Collected data entries

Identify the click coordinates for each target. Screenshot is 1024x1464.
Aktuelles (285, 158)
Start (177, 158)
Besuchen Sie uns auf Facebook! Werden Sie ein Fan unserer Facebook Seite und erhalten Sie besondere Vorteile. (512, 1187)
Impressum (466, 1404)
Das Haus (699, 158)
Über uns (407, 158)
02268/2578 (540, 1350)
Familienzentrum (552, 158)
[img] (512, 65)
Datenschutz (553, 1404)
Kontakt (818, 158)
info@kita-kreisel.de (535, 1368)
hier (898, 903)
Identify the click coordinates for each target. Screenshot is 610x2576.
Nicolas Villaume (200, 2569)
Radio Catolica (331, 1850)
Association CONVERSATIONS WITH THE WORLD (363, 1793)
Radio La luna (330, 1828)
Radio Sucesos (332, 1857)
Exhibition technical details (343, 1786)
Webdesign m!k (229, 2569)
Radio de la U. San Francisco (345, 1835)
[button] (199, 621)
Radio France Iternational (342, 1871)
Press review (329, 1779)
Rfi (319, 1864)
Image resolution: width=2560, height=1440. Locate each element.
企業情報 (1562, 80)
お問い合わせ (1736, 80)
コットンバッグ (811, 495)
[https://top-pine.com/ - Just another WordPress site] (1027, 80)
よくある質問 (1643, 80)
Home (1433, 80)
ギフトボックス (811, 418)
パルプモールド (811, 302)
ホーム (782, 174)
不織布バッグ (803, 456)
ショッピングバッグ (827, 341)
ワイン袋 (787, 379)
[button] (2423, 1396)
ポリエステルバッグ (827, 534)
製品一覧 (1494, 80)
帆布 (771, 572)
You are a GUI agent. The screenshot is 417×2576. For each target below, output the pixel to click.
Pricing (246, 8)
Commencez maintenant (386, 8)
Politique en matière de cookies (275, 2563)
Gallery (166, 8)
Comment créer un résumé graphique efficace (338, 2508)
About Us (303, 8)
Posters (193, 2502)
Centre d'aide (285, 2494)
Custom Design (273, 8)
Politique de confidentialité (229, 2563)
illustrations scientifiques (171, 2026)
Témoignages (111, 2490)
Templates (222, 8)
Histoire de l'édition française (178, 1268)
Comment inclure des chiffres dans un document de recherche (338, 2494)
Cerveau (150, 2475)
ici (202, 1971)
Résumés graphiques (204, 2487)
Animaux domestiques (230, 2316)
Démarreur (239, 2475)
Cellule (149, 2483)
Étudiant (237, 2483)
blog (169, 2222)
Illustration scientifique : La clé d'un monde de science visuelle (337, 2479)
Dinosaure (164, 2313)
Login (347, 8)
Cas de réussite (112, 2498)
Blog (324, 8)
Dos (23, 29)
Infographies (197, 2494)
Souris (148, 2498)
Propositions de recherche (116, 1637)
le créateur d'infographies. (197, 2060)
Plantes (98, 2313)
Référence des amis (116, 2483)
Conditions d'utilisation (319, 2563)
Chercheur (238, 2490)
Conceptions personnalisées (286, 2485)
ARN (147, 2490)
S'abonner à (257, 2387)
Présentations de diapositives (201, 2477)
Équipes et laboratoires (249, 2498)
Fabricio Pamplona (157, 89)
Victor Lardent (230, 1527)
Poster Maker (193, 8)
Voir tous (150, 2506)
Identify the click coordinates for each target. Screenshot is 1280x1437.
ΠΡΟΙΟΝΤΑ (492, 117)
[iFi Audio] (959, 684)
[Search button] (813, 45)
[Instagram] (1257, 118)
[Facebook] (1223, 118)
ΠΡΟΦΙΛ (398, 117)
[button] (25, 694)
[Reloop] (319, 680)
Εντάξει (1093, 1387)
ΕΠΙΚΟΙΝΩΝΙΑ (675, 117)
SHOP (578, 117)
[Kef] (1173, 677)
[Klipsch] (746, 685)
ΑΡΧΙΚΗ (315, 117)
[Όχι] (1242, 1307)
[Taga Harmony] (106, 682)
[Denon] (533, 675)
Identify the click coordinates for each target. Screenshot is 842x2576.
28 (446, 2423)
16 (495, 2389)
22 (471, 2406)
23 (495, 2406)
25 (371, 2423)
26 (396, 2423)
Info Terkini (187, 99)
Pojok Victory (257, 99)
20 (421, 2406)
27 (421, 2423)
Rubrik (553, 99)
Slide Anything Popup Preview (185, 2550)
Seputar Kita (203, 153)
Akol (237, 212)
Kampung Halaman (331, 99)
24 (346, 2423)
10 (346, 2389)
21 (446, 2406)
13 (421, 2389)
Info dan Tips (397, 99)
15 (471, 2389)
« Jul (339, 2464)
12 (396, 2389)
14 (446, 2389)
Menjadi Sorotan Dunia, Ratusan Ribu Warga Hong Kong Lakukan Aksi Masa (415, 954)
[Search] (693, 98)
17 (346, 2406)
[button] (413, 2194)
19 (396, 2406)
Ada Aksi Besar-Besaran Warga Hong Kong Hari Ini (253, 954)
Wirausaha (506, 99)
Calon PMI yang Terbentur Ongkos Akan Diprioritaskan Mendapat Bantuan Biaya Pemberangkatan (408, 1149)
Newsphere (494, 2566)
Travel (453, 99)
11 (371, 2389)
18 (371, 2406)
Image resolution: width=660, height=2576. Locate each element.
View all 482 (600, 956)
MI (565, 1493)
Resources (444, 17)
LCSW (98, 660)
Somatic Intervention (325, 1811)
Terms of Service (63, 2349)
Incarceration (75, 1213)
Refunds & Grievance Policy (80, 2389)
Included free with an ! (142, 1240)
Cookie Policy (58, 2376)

**ACTION ITEM:** Please copy every line of the data that carries the string "Comment".

**ANSWER TO THE EXERCISE:**
Comment créer un résumé graphique efficace (338, 2508)
Comment inclure des chiffres dans un document de recherche (338, 2494)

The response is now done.